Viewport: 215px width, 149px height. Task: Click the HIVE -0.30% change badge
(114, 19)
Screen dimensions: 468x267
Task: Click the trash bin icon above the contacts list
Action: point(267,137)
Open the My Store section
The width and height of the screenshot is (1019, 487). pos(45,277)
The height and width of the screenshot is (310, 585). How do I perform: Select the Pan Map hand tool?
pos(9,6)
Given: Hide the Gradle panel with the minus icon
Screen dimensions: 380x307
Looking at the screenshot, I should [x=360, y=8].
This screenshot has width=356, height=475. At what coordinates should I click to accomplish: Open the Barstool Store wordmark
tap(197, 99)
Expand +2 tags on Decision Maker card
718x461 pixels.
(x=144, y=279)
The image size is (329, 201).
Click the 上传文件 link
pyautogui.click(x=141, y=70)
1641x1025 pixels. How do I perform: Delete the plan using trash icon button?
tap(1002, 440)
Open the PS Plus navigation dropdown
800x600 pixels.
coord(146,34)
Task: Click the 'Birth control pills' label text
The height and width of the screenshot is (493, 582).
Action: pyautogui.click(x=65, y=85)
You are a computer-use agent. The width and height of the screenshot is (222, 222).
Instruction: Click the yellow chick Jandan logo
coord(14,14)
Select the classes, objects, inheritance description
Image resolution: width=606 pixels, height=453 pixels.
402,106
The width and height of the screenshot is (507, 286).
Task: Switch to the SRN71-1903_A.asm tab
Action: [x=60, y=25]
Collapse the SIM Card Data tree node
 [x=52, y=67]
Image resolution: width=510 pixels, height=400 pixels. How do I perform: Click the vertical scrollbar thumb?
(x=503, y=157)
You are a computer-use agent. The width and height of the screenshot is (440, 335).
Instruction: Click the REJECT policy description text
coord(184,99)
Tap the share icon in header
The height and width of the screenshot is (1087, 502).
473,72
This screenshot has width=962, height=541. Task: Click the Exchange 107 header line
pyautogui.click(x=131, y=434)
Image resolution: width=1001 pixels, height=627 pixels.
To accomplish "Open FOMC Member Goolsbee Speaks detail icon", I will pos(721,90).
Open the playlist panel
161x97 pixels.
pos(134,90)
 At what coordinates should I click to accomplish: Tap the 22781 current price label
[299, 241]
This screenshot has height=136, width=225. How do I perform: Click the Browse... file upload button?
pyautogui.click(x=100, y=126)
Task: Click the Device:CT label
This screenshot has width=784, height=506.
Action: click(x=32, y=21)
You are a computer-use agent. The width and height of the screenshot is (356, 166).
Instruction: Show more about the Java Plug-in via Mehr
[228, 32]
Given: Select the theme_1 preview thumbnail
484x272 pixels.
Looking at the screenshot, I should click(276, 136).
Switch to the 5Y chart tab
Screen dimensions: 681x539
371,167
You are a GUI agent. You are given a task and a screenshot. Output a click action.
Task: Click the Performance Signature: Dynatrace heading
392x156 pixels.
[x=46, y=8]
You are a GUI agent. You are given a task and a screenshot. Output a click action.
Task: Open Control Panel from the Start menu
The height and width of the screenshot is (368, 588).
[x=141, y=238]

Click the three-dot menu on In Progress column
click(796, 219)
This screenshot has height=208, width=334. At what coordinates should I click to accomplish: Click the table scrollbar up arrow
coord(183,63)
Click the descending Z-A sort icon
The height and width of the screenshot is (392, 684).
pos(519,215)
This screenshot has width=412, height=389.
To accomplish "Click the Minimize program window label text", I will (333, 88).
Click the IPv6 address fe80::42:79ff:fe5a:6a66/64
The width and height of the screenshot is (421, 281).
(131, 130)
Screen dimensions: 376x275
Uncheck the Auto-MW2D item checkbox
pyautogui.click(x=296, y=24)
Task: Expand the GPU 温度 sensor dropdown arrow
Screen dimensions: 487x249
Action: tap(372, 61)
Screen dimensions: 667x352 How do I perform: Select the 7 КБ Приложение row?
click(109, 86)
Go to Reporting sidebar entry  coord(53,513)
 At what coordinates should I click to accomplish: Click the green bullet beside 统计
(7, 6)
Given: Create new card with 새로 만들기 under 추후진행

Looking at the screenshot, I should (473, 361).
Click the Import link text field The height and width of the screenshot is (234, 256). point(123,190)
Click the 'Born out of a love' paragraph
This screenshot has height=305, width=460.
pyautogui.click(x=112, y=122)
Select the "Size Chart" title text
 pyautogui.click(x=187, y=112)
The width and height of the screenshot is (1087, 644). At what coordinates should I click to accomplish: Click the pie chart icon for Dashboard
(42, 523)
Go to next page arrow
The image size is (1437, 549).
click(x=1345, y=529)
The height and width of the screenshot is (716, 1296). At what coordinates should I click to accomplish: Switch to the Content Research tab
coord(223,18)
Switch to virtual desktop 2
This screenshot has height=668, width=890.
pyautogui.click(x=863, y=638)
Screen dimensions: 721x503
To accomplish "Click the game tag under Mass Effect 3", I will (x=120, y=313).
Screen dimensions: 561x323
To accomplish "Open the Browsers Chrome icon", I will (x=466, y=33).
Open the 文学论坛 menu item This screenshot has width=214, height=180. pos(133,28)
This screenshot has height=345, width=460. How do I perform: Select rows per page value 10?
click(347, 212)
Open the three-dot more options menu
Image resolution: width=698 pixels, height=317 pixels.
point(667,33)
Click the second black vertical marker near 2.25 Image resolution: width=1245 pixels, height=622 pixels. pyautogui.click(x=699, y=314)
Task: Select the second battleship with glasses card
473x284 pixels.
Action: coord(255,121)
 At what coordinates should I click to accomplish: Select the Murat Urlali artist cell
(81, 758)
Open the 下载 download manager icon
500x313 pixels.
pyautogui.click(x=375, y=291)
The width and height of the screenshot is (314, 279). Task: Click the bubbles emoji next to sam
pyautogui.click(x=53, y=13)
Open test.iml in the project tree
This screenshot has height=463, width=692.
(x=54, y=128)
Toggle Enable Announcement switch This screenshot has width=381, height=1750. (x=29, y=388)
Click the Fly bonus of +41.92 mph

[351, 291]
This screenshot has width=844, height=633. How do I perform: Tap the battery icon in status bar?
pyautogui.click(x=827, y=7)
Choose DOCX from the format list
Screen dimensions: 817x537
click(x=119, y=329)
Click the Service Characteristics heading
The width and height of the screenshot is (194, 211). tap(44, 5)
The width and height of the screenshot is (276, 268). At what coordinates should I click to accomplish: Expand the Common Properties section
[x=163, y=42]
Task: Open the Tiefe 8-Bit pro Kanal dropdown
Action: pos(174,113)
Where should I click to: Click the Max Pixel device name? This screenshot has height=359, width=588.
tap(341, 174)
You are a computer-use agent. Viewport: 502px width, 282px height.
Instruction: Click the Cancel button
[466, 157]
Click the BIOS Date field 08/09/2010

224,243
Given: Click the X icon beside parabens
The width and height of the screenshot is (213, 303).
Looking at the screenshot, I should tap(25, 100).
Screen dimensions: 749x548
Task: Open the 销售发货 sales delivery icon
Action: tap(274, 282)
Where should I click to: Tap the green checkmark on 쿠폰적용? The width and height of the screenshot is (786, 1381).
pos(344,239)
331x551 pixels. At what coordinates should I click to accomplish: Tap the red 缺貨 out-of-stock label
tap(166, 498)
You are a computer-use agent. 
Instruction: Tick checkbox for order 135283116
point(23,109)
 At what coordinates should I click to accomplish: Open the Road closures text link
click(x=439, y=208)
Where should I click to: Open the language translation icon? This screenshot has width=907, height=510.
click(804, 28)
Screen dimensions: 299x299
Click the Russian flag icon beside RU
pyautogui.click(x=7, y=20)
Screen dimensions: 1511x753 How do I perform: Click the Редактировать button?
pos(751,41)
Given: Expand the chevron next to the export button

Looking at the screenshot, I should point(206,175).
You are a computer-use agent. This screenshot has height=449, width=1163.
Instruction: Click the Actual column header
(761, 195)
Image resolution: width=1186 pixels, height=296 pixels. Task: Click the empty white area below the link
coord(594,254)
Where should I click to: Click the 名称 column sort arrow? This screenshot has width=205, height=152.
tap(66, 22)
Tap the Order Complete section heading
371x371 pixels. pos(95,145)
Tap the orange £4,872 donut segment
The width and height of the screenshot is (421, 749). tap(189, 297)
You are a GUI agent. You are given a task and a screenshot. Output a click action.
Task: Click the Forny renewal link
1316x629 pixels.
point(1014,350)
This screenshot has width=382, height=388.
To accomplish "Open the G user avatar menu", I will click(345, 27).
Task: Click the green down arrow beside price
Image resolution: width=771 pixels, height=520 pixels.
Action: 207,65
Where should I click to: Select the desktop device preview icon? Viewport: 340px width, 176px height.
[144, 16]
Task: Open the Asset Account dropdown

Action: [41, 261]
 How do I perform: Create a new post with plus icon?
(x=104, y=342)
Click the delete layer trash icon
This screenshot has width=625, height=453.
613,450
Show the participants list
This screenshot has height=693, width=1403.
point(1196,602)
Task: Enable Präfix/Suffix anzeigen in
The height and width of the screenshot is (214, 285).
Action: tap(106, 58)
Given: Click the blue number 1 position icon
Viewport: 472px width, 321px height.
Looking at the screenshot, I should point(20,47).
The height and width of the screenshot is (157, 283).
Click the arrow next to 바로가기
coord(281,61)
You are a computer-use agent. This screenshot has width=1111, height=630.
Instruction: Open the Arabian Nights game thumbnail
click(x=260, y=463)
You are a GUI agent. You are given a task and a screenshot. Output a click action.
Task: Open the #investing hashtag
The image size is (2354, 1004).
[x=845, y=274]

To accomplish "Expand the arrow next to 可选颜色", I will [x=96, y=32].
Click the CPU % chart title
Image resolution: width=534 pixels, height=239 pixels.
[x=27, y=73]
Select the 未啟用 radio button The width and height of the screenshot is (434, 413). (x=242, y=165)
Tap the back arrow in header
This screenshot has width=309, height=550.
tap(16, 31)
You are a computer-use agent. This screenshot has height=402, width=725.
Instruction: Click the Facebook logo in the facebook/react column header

§ §

Your task: Using the material, show each line where the string "computer" can be found.

Reply to the exercise:
You are a computer-use agent. The width and height of the screenshot is (222, 222).
You are a computer-use agent. The width and height of the screenshot is (440, 335).
You are a computer-use agent. The width and height of the screenshot is (356, 166).
You are a computer-use agent. Viewport: 502px width, 282px height.
You are a computer-use agent. 
You are a computer-use agent. This screenshot has height=449, width=1163.
You are a computer-use agent. This screenshot has width=1111, height=630.
You are a computer-use agent. This screenshot has height=402, width=725.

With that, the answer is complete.